**SOURCE TEXT:**
Monday 27 September 2010

The Moonshaft by Antonin T.Horak - continued from part one.


The Moonshaft by Antonin T. Horak continued from part one.

October 25, 1944.

We had a good night. Martin seems to mend. Am glad that Jurek`s thigh is not yet well enough for him to want to go with me poaching for bats. It is better that he knows nothing about the cave's secret.

I went directly to the wall, undressed like yesterday, smeared muttonfat over me, slid my things through the crack and went in, feet first. Extending the carbide lamp upon a double pole, with four torches burning, still the upper ends of the cliffs remain in the dark. I fired two bullets up, parallel to the walls. The report caused roars, as from an express train, but no impact was visible. Then I fired one bullet on each wall, aiming some 15 meters upward from me, got large blue green sparks and such sounds that I had to hold my ears between my knees, and flames danced wildly.

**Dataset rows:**
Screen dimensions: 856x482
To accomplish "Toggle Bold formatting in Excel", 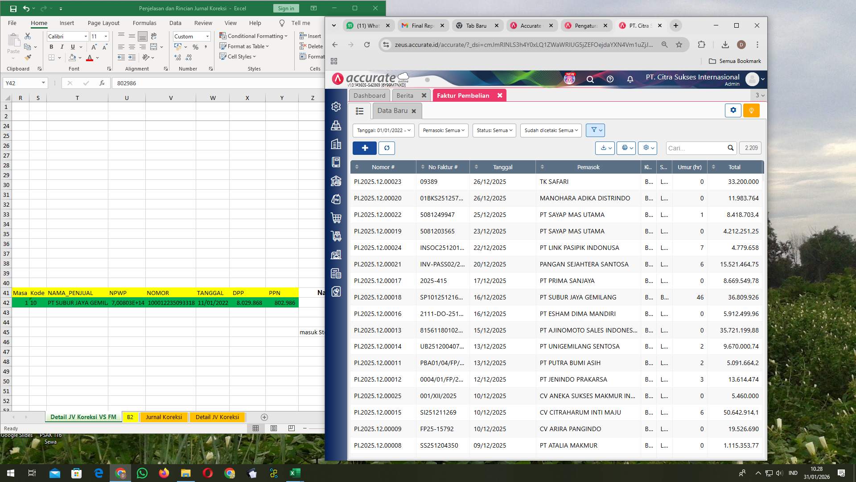I will [51, 46].
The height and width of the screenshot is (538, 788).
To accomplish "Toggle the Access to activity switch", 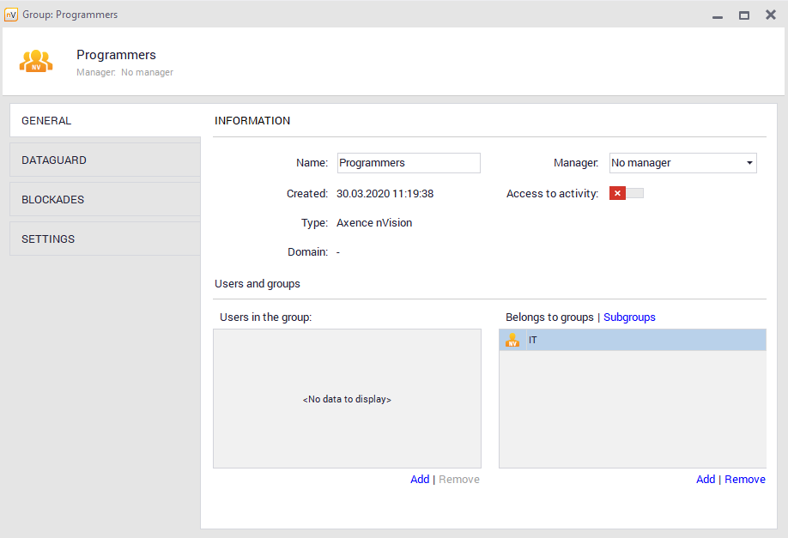I will coord(626,193).

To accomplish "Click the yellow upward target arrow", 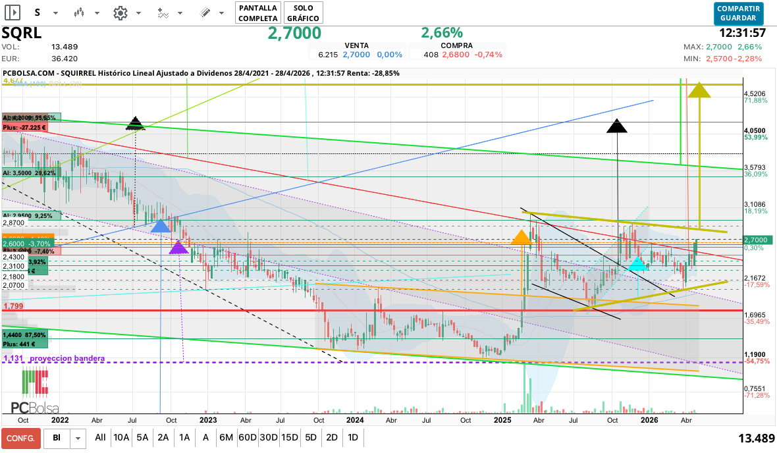I will click(699, 91).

**PROBLEM REQUIREMENTS:** Carry the Moonshaft cave diary forward from its last sentence, writing the next part of the October 25, 1944 entry.

**FINAL RESULT:**
Assembling the pick caused more uproars. I proved the „pavement“, and started digging where the lime is thin, in the horns of the crescent. At right is dry loam; at left I came, at about half a meter, upon a pocket of enamel from the teeth of some large animal; took one canine and one molar, replaced the rest. Digging on nearby, the backwall has, at about 1 1/2 m below the pavement, a vertical, finally fluted, undulating pattern. It seemed warmer then the smooth surface. I tried with lip and ear, and believe the impression is correct. In the middle the pavements was too thick for a trench pick.

When the torches were extinguished, and I was in a freezing sweat, I left the „moonshaft“, dressed and went where the bats are, and bagged seven. Jurek stuffed them with bread and herbs and they became exquisite „pigeons“.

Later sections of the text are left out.